ListView<String> lvPrimaryList = new ListView<>();
Button btn = new Button("Select file");
btn.setOnMouseClicked(new EventHandler<MouseEvent>() {
    @Override
    public void handle(MouseEvent mouseEvent) {

        lvPrimaryList.getItems().add("Ъпсурт - Колега.mp3");

    }
});

@g00se

new Scene(new Label("\u041E\u0434\u0438\u043D"));

ListView<Label> lvPrimaryList = new ListView<>();
Button btn = new Button("Select file");
btn.setOnMouseClicked(new EventHandler<MouseEvent>() {
    @Override
    public void handle(MouseEvent mouseEvent) {
        
        lvPrimaryList.getItems().add(new Label("\u041E\u0434\u0438\u043D"));
        
    }
});

This does work. I get, Один.

@Basil Bourque

You may need to specify a font you know to have glyphs for your desired characters.
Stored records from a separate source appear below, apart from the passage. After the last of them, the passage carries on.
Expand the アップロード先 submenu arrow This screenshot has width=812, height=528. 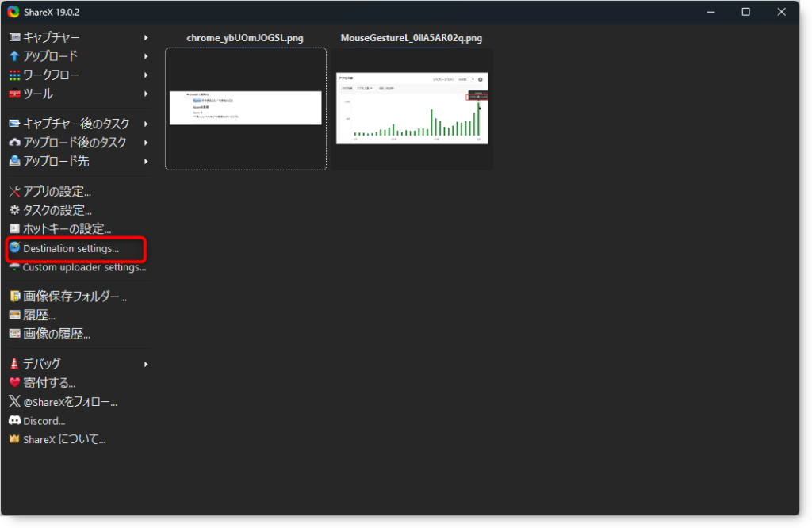pyautogui.click(x=146, y=161)
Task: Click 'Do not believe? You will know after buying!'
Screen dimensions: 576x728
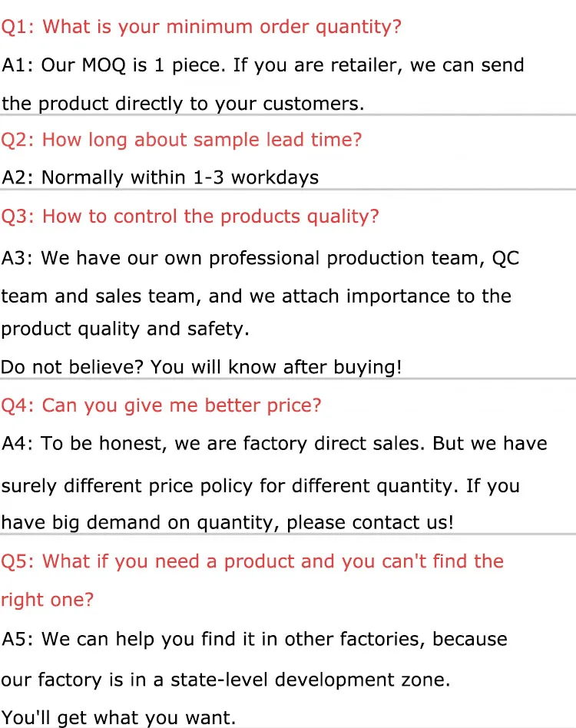Action: click(x=201, y=367)
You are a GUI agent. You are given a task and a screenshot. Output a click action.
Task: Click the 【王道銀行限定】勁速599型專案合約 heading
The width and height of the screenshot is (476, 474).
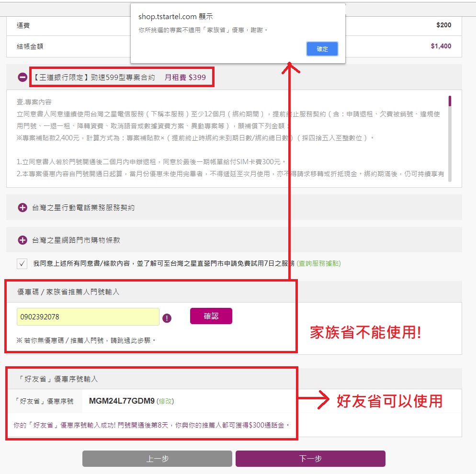click(94, 77)
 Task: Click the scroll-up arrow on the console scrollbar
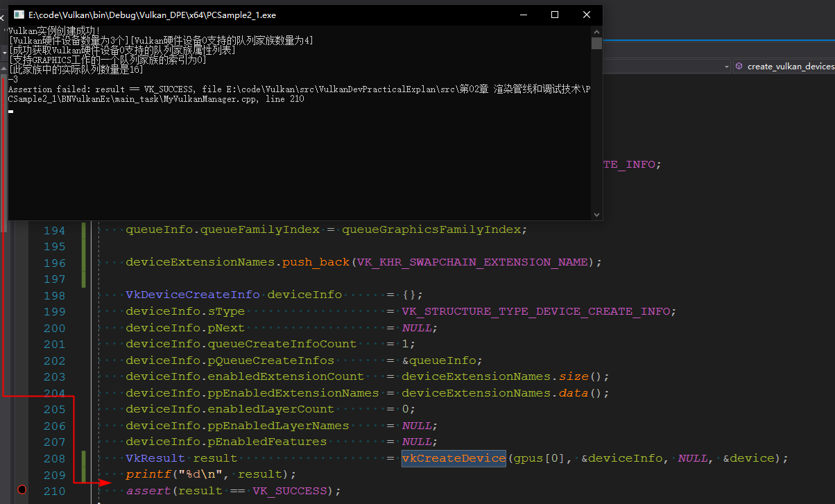coord(596,31)
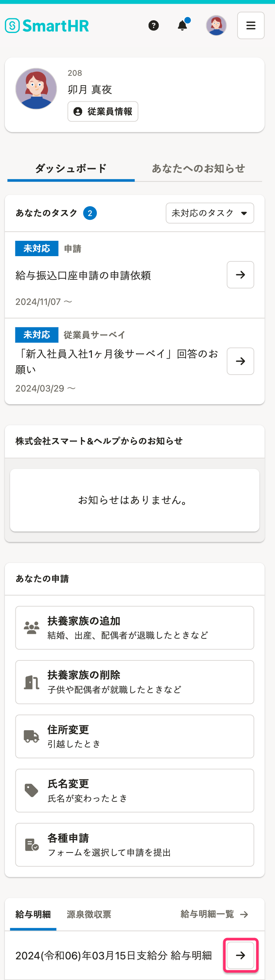This screenshot has width=275, height=980.
Task: Select the 給与明細 tab
Action: point(33,914)
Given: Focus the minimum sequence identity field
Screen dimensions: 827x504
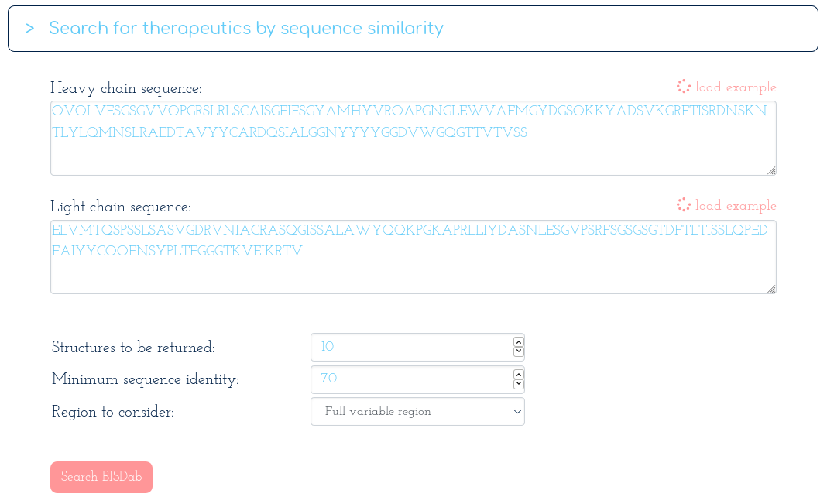Looking at the screenshot, I should tap(411, 379).
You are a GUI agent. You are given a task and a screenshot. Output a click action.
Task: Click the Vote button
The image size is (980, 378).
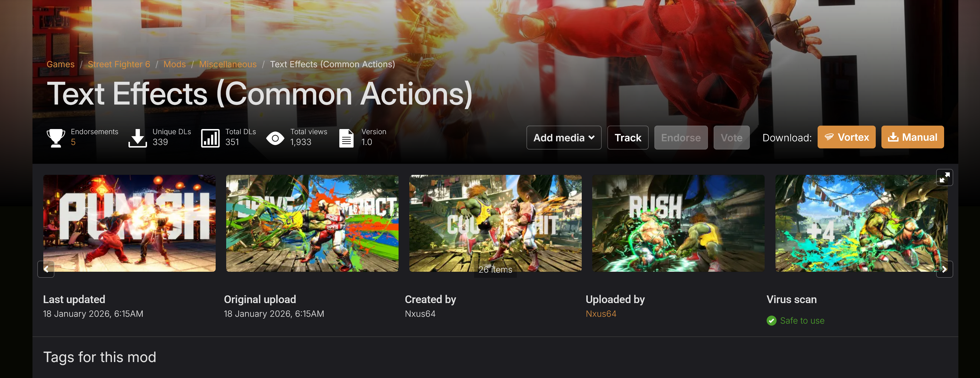pos(731,138)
Other Questions have pointed to JavaFX failing to run through fonts properly to find one with needed glyphs.

I'm using IBM Plex Sans font.

In my Main.java file, I've added it like so:

Font.loadFont(Objects.requireNonNull(getClass().getResource("fonts/IBMPlexSans-Light.ttf")).toExternalForm(), 14);
Font.loadFont(Objects.requireNonNull(getClass().getResource("fonts/IBMPlexSans-Medium.ttf")).toExternalForm(), 14);
Font.loadFont(Objects.requireNonNull(getClass().getResource("fonts/IBMPlexSans-Regular.ttf")).toExternalForm(), 14);
Font.loadFont(Objects.requireNonNull(getClass().getResource("fonts/IBMPlexSans-SemiBold.ttf")).toExternalForm(), 14);

In my style.css file, I've loaded it via:

.root {
    -fx-font-family: "IBM Plex Sans";
}

I reviewed the font glyphs and it does include Cyrillic, as mentioned in the specifications.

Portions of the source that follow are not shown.